====== DATA IN THIS EXERCISE ======

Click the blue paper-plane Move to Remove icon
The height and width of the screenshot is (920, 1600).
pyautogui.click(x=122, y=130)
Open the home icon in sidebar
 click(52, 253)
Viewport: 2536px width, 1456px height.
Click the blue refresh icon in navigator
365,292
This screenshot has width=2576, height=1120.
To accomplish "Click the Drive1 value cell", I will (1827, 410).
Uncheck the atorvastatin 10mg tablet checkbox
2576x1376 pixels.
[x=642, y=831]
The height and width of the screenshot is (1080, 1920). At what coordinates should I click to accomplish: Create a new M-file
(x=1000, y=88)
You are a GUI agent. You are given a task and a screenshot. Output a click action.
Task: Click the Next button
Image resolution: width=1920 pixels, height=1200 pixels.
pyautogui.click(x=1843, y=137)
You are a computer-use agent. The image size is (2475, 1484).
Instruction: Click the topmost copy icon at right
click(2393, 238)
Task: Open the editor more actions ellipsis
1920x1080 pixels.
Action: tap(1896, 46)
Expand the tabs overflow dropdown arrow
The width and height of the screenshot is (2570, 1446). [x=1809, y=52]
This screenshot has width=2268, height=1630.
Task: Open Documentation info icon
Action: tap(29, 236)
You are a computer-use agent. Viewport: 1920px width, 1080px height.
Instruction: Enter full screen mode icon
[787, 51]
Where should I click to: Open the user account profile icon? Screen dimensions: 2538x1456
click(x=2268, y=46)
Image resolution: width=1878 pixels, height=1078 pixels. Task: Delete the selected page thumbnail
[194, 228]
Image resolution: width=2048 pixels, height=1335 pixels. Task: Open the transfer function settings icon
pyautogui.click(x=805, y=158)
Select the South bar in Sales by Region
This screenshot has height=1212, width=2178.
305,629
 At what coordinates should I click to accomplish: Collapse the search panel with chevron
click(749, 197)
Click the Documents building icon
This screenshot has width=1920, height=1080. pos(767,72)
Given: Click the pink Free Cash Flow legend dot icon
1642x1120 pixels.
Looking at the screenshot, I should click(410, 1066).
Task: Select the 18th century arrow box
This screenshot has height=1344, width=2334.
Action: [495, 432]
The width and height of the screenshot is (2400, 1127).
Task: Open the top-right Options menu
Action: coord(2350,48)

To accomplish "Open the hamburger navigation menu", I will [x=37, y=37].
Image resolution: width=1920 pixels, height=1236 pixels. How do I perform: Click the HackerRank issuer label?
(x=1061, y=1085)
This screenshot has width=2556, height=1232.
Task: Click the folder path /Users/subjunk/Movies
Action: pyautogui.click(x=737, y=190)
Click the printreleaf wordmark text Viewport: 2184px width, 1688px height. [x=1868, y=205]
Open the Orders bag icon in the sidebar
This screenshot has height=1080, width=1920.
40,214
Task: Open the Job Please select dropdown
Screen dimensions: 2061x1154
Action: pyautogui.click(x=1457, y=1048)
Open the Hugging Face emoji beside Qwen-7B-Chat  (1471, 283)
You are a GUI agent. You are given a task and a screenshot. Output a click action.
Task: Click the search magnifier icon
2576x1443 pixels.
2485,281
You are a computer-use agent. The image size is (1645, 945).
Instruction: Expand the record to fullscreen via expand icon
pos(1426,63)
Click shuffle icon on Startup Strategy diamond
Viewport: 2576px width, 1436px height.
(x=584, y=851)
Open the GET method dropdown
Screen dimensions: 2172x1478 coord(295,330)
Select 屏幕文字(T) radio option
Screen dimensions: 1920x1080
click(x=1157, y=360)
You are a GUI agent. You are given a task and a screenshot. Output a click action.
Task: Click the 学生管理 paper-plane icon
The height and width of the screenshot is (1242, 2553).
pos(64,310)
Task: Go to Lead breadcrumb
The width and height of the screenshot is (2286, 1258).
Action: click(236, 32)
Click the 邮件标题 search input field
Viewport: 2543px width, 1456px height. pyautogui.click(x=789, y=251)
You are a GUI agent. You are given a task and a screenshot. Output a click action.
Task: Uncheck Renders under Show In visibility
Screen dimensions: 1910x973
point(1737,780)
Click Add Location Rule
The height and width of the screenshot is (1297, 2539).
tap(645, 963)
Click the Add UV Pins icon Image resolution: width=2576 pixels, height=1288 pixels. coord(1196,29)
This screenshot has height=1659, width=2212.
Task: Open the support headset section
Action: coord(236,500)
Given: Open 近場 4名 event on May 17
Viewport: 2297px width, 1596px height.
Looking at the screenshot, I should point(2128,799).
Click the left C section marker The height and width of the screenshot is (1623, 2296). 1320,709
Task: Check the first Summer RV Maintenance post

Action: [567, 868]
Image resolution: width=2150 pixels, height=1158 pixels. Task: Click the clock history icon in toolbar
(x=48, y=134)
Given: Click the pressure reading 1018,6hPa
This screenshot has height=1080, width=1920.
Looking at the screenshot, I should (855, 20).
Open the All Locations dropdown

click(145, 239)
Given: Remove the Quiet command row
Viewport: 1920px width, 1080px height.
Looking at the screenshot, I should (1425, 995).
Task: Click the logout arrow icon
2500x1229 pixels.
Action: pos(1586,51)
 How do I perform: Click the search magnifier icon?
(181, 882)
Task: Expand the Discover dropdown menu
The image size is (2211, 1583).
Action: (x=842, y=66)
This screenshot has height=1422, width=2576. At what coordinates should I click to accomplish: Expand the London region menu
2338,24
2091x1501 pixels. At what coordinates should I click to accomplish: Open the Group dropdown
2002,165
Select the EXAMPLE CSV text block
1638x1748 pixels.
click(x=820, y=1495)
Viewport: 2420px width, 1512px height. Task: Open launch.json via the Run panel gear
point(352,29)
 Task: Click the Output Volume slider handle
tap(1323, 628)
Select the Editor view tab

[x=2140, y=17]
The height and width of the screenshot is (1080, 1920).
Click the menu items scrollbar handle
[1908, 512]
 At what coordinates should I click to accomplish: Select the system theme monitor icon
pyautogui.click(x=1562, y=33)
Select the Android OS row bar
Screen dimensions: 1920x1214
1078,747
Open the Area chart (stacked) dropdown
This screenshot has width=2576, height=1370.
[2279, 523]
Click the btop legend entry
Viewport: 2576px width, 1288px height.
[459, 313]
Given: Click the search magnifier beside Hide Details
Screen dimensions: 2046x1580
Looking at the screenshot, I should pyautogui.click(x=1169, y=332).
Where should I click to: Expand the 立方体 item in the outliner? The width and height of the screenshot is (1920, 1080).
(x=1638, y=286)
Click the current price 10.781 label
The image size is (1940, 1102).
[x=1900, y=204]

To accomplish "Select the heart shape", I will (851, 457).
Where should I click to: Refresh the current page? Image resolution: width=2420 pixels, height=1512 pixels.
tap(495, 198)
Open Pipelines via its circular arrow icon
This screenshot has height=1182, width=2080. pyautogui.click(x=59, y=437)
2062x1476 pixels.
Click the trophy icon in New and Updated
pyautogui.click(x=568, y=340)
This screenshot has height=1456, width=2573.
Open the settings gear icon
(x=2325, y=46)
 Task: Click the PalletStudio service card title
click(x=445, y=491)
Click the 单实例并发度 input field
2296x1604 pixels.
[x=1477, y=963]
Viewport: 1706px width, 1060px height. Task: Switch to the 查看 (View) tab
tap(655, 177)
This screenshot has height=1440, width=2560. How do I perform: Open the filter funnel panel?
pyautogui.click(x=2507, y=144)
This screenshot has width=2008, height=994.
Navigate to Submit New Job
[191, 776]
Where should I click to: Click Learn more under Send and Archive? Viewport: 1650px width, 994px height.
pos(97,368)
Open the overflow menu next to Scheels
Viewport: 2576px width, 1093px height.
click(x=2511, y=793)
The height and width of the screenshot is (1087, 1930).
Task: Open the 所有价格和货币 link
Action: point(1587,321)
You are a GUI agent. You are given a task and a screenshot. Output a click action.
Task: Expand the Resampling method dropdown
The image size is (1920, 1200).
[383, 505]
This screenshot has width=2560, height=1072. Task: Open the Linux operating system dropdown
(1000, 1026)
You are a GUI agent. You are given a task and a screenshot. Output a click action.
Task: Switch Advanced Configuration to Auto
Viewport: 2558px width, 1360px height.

======

DESCRIPTION OF THE TASK
Write down, word for word, the lines above from the one containing "Image resolution: width=1920 pixels, height=1200" through the one containing "Open the Hugging", both ends included.

SOLVED EXERCISE
Image resolution: width=1920 pixels, height=1200 pixels.
pyautogui.click(x=1843, y=137)
You are a computer-use agent. The image size is (2475, 1484).
Instruction: Click the topmost copy icon at right
click(2393, 238)
Task: Open the editor more actions ellipsis
1920x1080 pixels.
Action: tap(1896, 46)
Expand the tabs overflow dropdown arrow
The width and height of the screenshot is (2570, 1446). [x=1809, y=52]
This screenshot has width=2268, height=1630.
Task: Open Documentation info icon
Action: tap(29, 236)
You are a computer-use agent. Viewport: 1920px width, 1080px height.
Instruction: Enter full screen mode icon
[787, 51]
Where should I click to: Open the user account profile icon? Screen dimensions: 2538x1456
click(x=2268, y=46)
Image resolution: width=1878 pixels, height=1078 pixels. Task: Delete the selected page thumbnail
[194, 228]
Image resolution: width=2048 pixels, height=1335 pixels. Task: Open the transfer function settings icon
pyautogui.click(x=805, y=158)
Select the South bar in Sales by Region
This screenshot has height=1212, width=2178.
305,629
 At what coordinates should I click to accomplish: Collapse the search panel with chevron
click(749, 197)
Click the Documents building icon
This screenshot has width=1920, height=1080. pos(767,72)
Given: Click the pink Free Cash Flow legend dot icon
1642x1120 pixels.
Looking at the screenshot, I should click(410, 1066).
Task: Select the 18th century arrow box
This screenshot has height=1344, width=2334.
Action: [495, 432]
The width and height of the screenshot is (2400, 1127).
Task: Open the top-right Options menu
Action: coord(2350,48)

To accomplish "Open the hamburger navigation menu", I will [x=37, y=37].
Image resolution: width=1920 pixels, height=1236 pixels. How do I perform: Click the HackerRank issuer label?
(x=1061, y=1085)
This screenshot has width=2556, height=1232.
Task: Click the folder path /Users/subjunk/Movies
Action: pyautogui.click(x=737, y=190)
Click the printreleaf wordmark text Viewport: 2184px width, 1688px height. [x=1868, y=205]
Open the Orders bag icon in the sidebar
This screenshot has height=1080, width=1920.
40,214
Task: Open the Job Please select dropdown
Screen dimensions: 2061x1154
Action: pyautogui.click(x=1457, y=1048)
Open the Hugging Face emoji beside Qwen-7B-Chat  (1471, 283)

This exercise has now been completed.